Light-induced conformational changes in full-length Arabidopsis thaliana cryptochrome

Abstract

Cryptochromes (CRYs) are widespread flavoproteins with homology to photolyases (PHRs), a class of blue-light-activated DNA repair enzymes. Unlike PHRs, both plant and animal CRYs have a C-terminal domain. This cryptochrome C-terminal (CCT) domain mediates interactions with other proteins, while the PHR-like domain converts light energy into a signal via reduction and radical formation of the flavin adenine dinucleotide cofactor. However, the mechanism by which the PHR-like domain regulates the CCT domain is not known. Here, we applied the pulsed-laser-induced transient grating method to detect conformational changes induced by blue-light excitation of full-length Arabidopsis thaliana cryptochrome 1 (AtCRY1). A significant reduction in the diffusion coefficient of AtCRY1 was observed upon photoexcitation, indicating that a large conformational change occurs in this monomeric protein. AtCRY1 containing a single mutation (W324F) that abolishes an intra-protein electron transfer cascade did not exhibit this conformational change. Moreover, the conformational change was much reduced in protein lacking the CCT domain. Thus, we conclude that the observed large conformational changes triggered by light excitation of the PHR-like domain result from C-terminal domain rearrangement. This inter-domain modulation would be critical for CRYs' ability to transduce a blue-light signal into altered protein-protein interactions for biological activity.
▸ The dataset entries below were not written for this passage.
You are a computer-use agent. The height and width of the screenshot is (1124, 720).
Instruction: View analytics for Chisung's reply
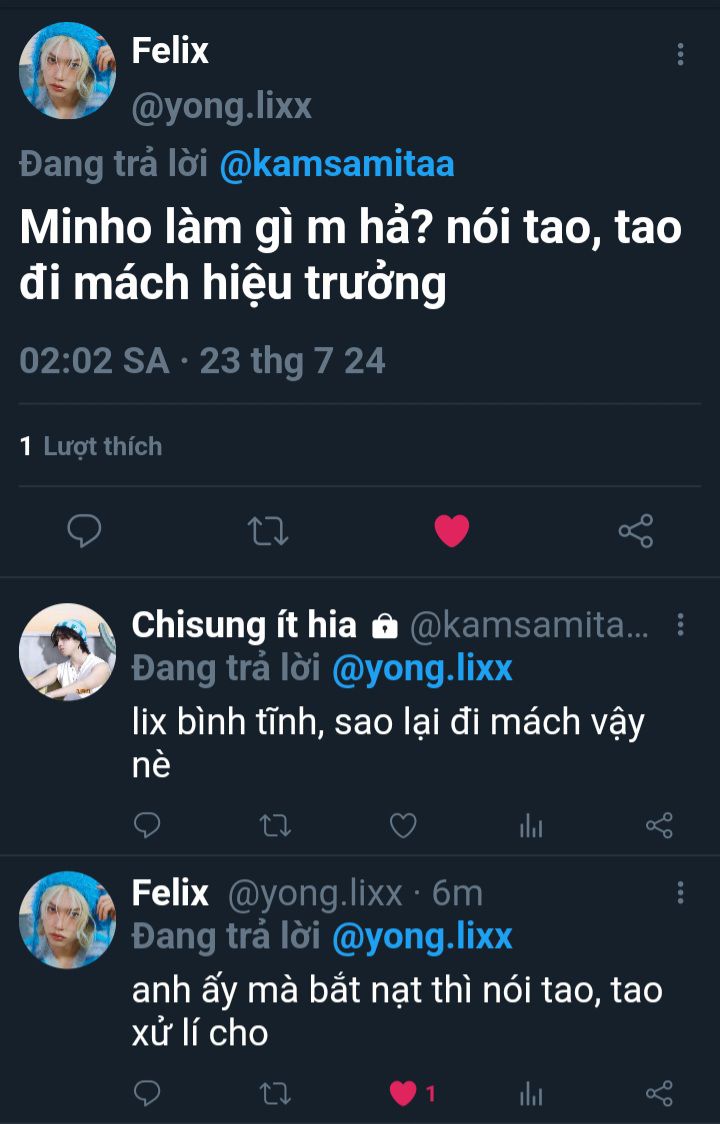pyautogui.click(x=531, y=825)
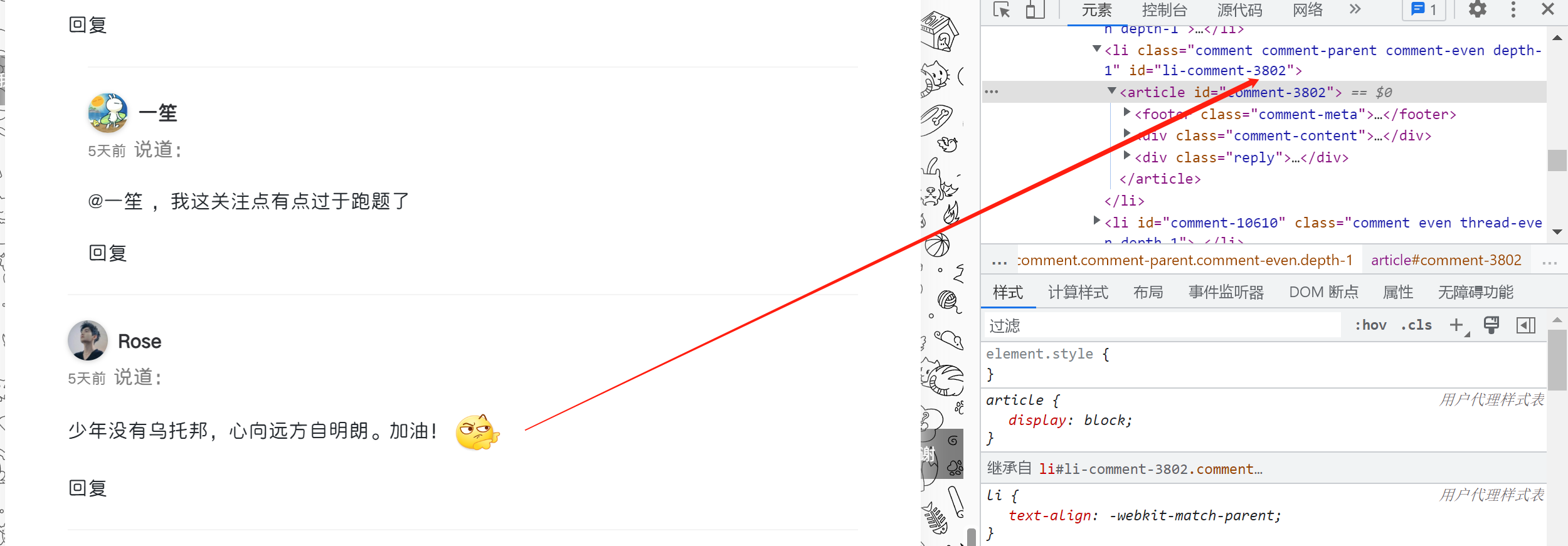This screenshot has width=1568, height=546.
Task: Expand the footer comment-meta node
Action: (1127, 112)
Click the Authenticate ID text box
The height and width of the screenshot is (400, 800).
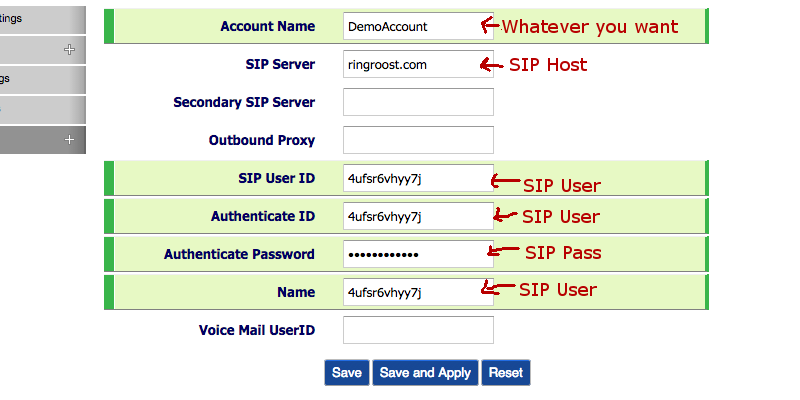point(418,216)
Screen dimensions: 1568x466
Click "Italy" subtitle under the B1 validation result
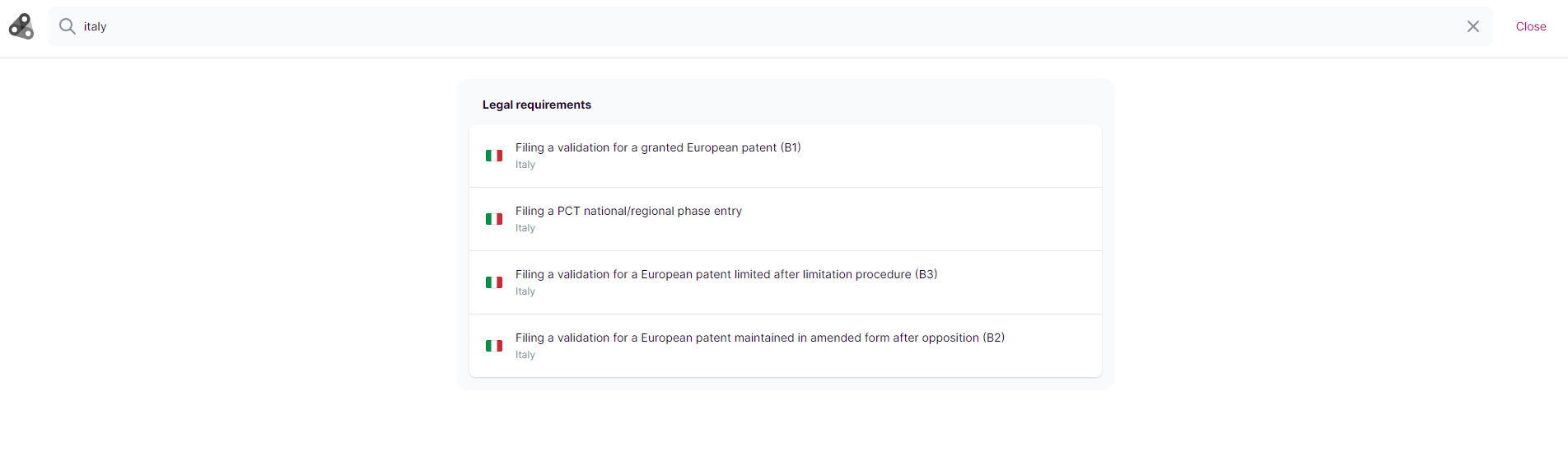tap(525, 165)
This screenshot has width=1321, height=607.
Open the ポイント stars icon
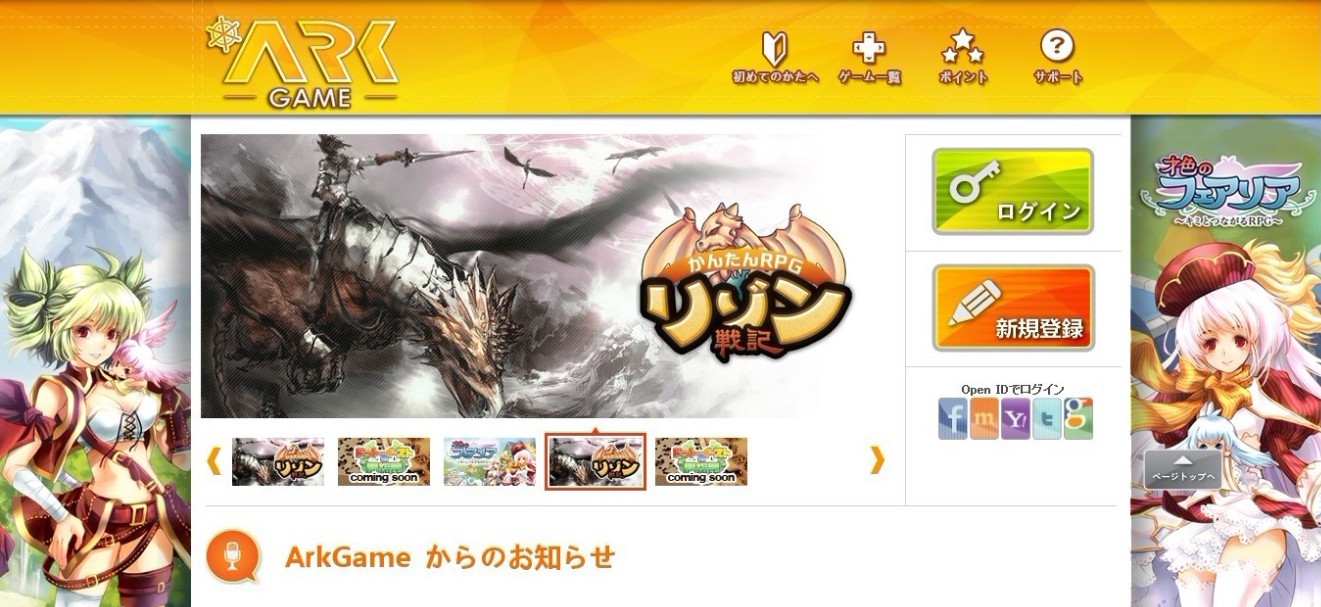pos(963,58)
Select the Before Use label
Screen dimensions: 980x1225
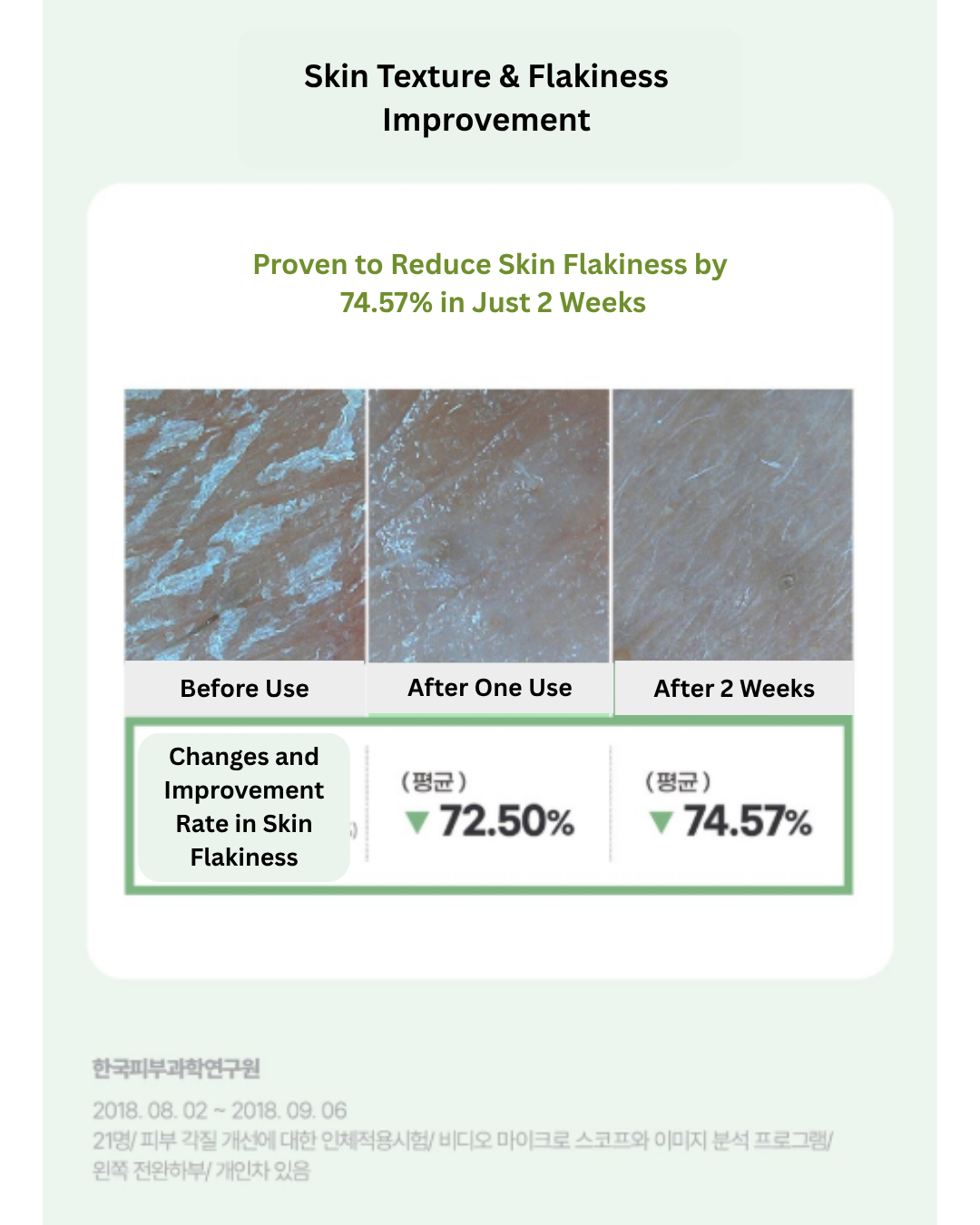point(245,689)
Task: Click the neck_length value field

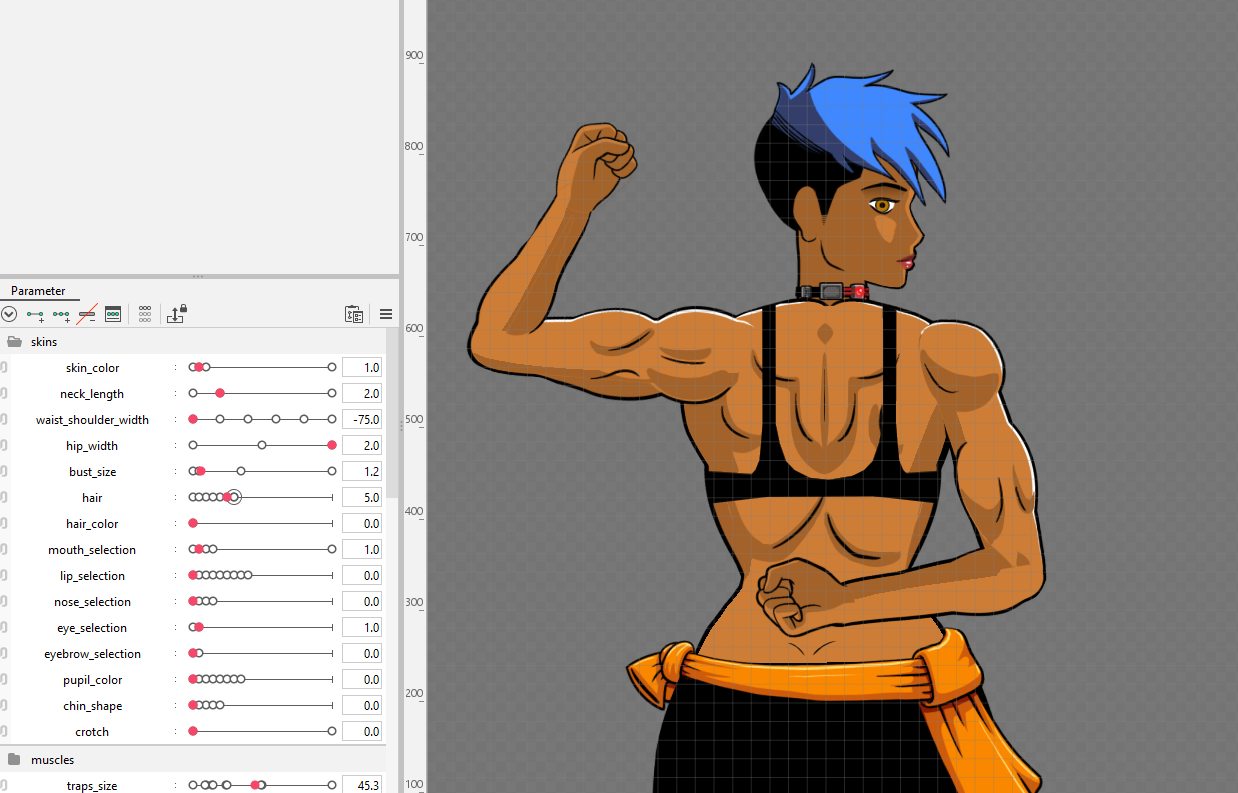Action: click(x=361, y=394)
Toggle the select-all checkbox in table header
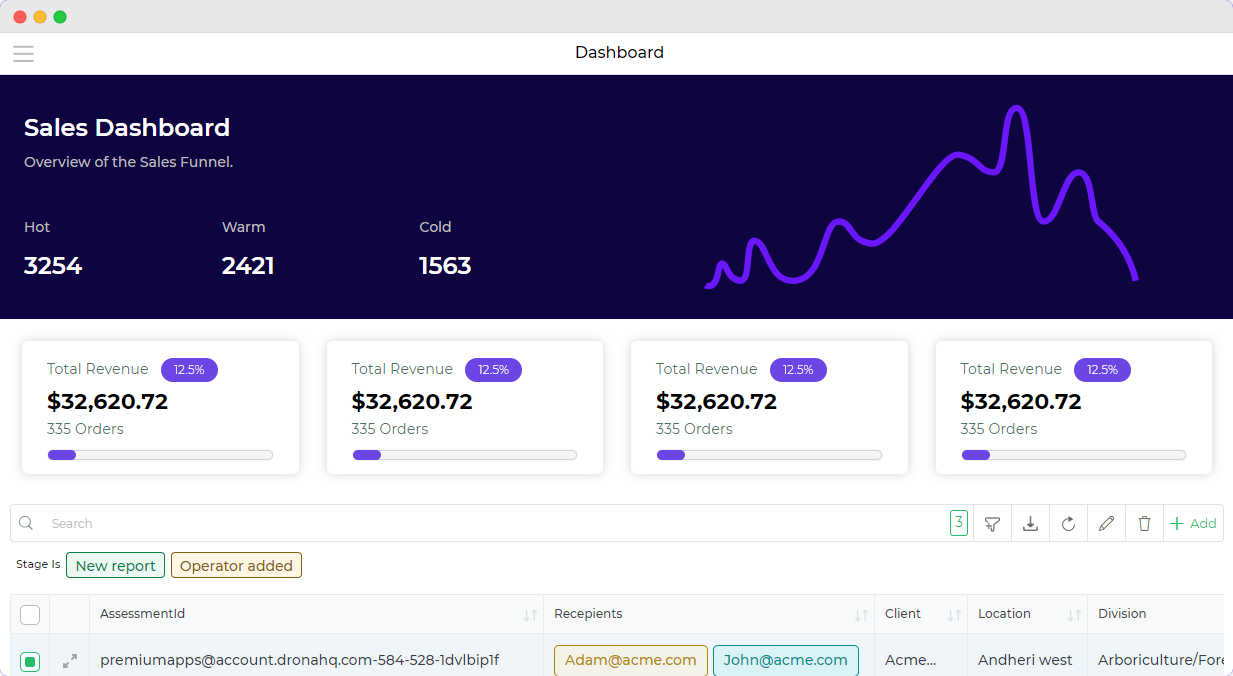The image size is (1233, 676). point(29,613)
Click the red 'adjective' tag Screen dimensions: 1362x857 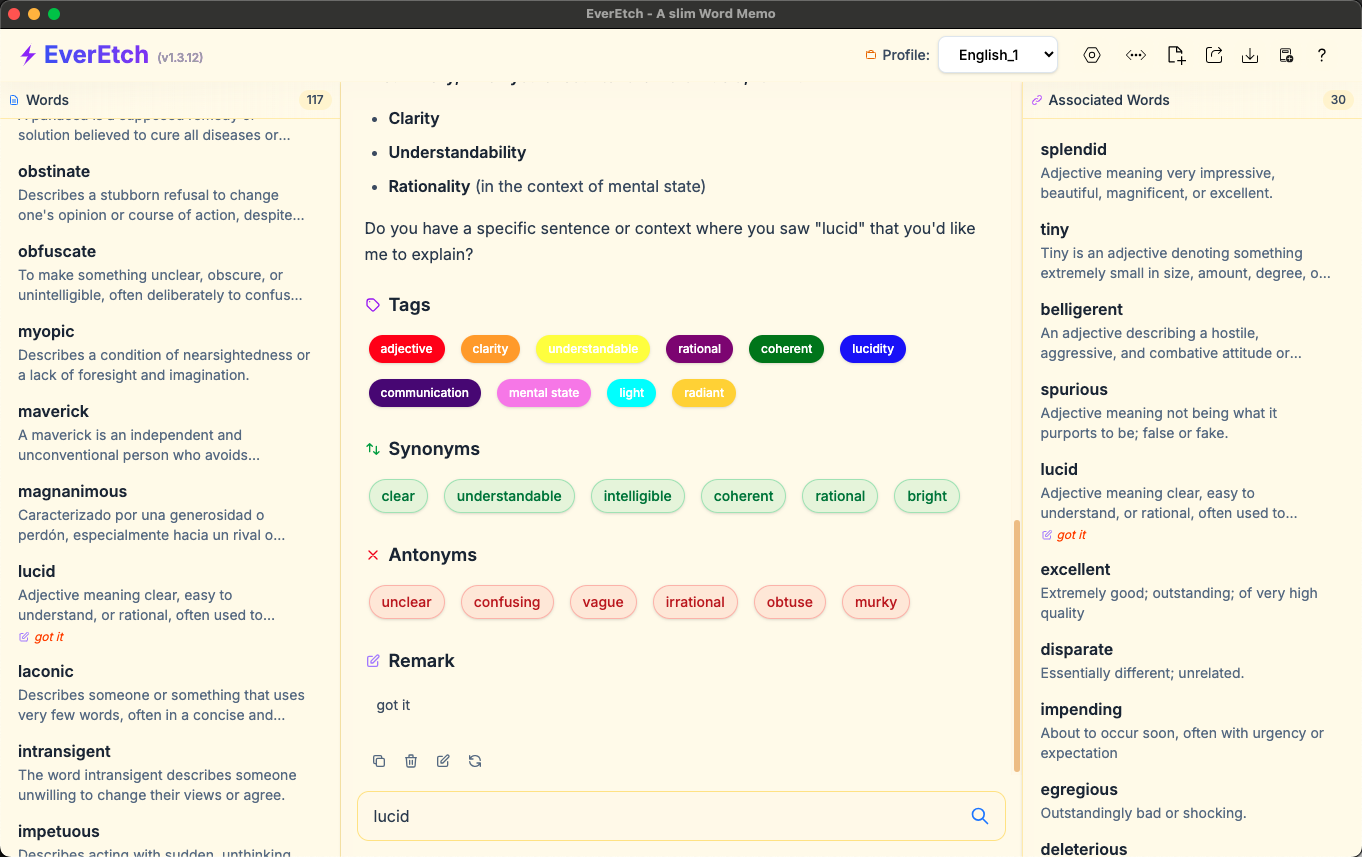coord(406,349)
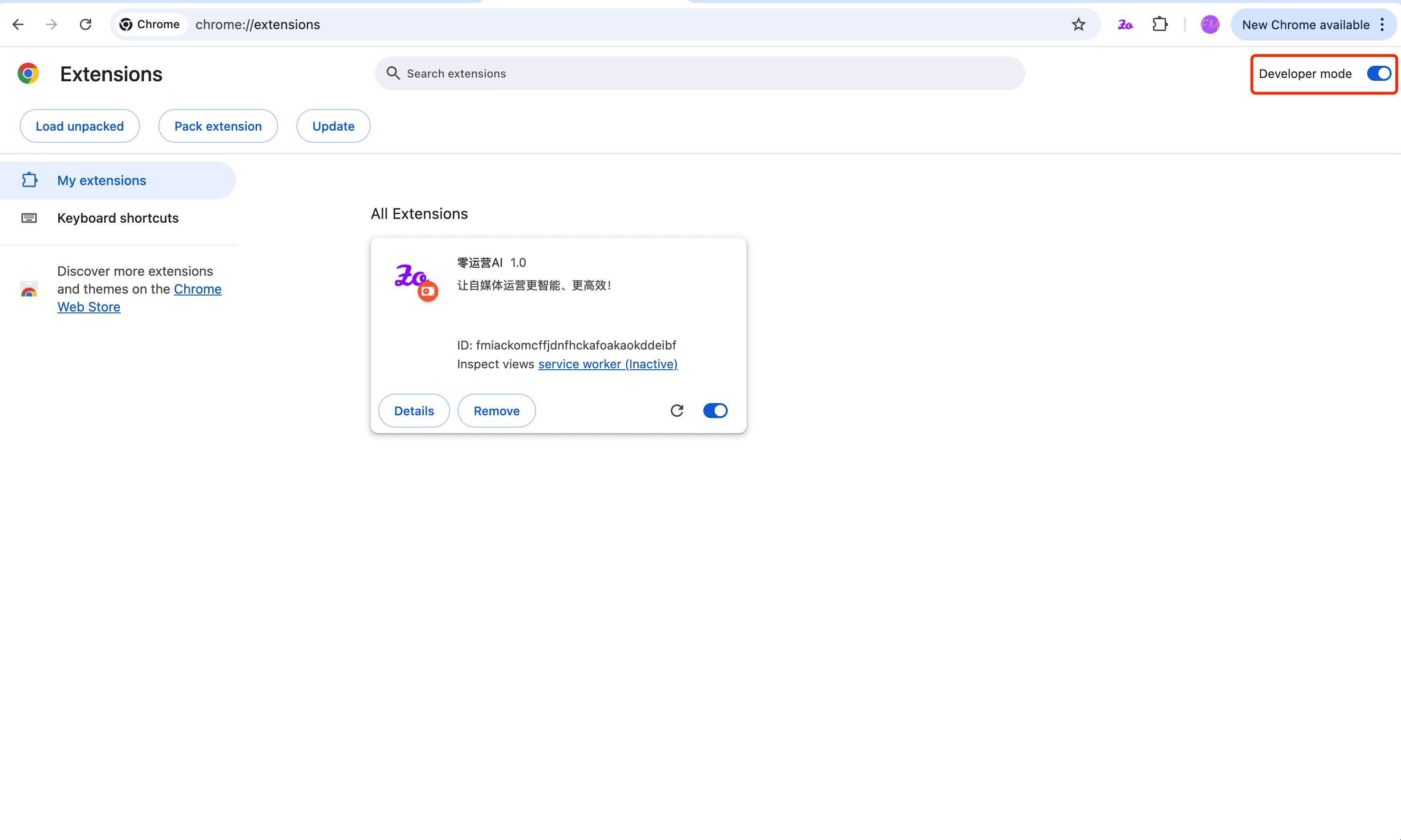Click the Pack extension button

(x=218, y=126)
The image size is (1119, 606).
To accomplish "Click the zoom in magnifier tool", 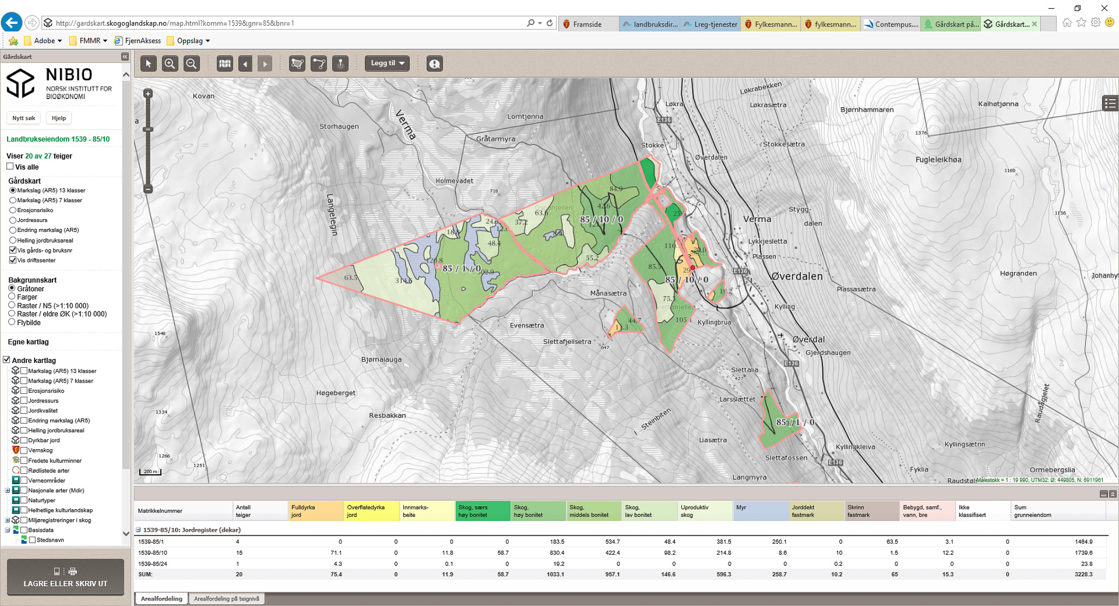I will point(170,63).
Lastly, we demonstrate that the transient grating technique provides a powerful method for the direct observation and understanding of photoreceptor dynamics.

Fig. 1

(a) TG signal of the full-length AtCRY1 after blue-light excitation at 465 nm in the buffer solution containing 50 mM Tris, 500 mM NaCl, and 30% glycerol (pH 7.5) at q² = 4.1 × 10¹¹ m⁻² at the excitation wavelength of 465 nm (red line). The signal was measured at a concentration of 80 μM, at 12 °C, and at an excitation laser power of ~10 μJ. (inset) Magnification of the signal in the time region of 2 μs to 40 ms. (b). TG signals of full-length AtCRY1 at various q² values: 4.1 × 10¹¹ m⁻² (red), 1.9 × 10¹¹ m⁻² (orange), 7.3 × 10¹⁰ m⁻² (green), and 3.5 × 10¹⁰ m⁻² (blue). Signals were normalized by thermal grating intensity. (c) Magnification of (b) in the time region of 100 μs to 150 ms. The q²-independent decay components were observed in the millisecond time range (arrows). These components indicate reaction kinetics (absorption changes). The black broken curves in these figures show the best fitted curves by Eq. (4).

Fig. 2

The comparison of single-exponential (black continuous curve) and bi-exponential (black broken curve) analyses for the weak species grating components observed in the TG signal of full-length AtCRY1 at q² = 7.3 × 10¹⁰ m⁻². Residual errors are also shown in the figure top by dark-green continuous curve (singleexponential analysis) and green broken curve (biexponential analysis).

Fig. 3

(a) TG signals for the full-length AtCRY1 at protein concentrations of 80 μM (red), 64 μM (orange), 50 μM (green), and 39 μM (blue) at q² = 4.3 × 10¹¹ m⁻². The TG signals were normalized by the diffusion peak. (b) AtCRY1 absorption spectra at matching concentrations.

Fig. 4

TG signal of the wild-type full-length AtCry1 (black), the CCT domain truncated AtCry1 (blue), and W324F mutant (red) of full-length AtCry1 at q² = 2.3 × 10¹² m⁻² under the same experimental conditions. The signals were measured at protein concentrations of 50 μM, at 12 °C.

Fig. 5

Partial proteolysis of the full-length AtCRY1 under dark (left) and light (right) conditions. The bands showing differential proteolysis are indicated (arrows). The topmost band is less stable subsequent to illumination.

Fig. 6

The schematic illustrations of the proposed photoreaction of AtCRY1. In the dark, AtCRY1 takes a relatively compact structure by inter-domain interactions. Blue light induces the reduction of FAD chromophore to the radical form (FADH·) through the intra-protein electron transfer from the conserved tryptophan triad. The change in the PHR-like domain could propagate to the interface between the PHR-like and the CCT domains, resulting in their dissociation. This dissociation would increase the surface area (colored pink) between AtCRY1 and the solvent, producing a reduction in the molecular diffusion coefficient and the protein stability to the protease. This simultaneously would expose interaction sites for other molecules, thereby activating signals in the photomorphogenesis pathways.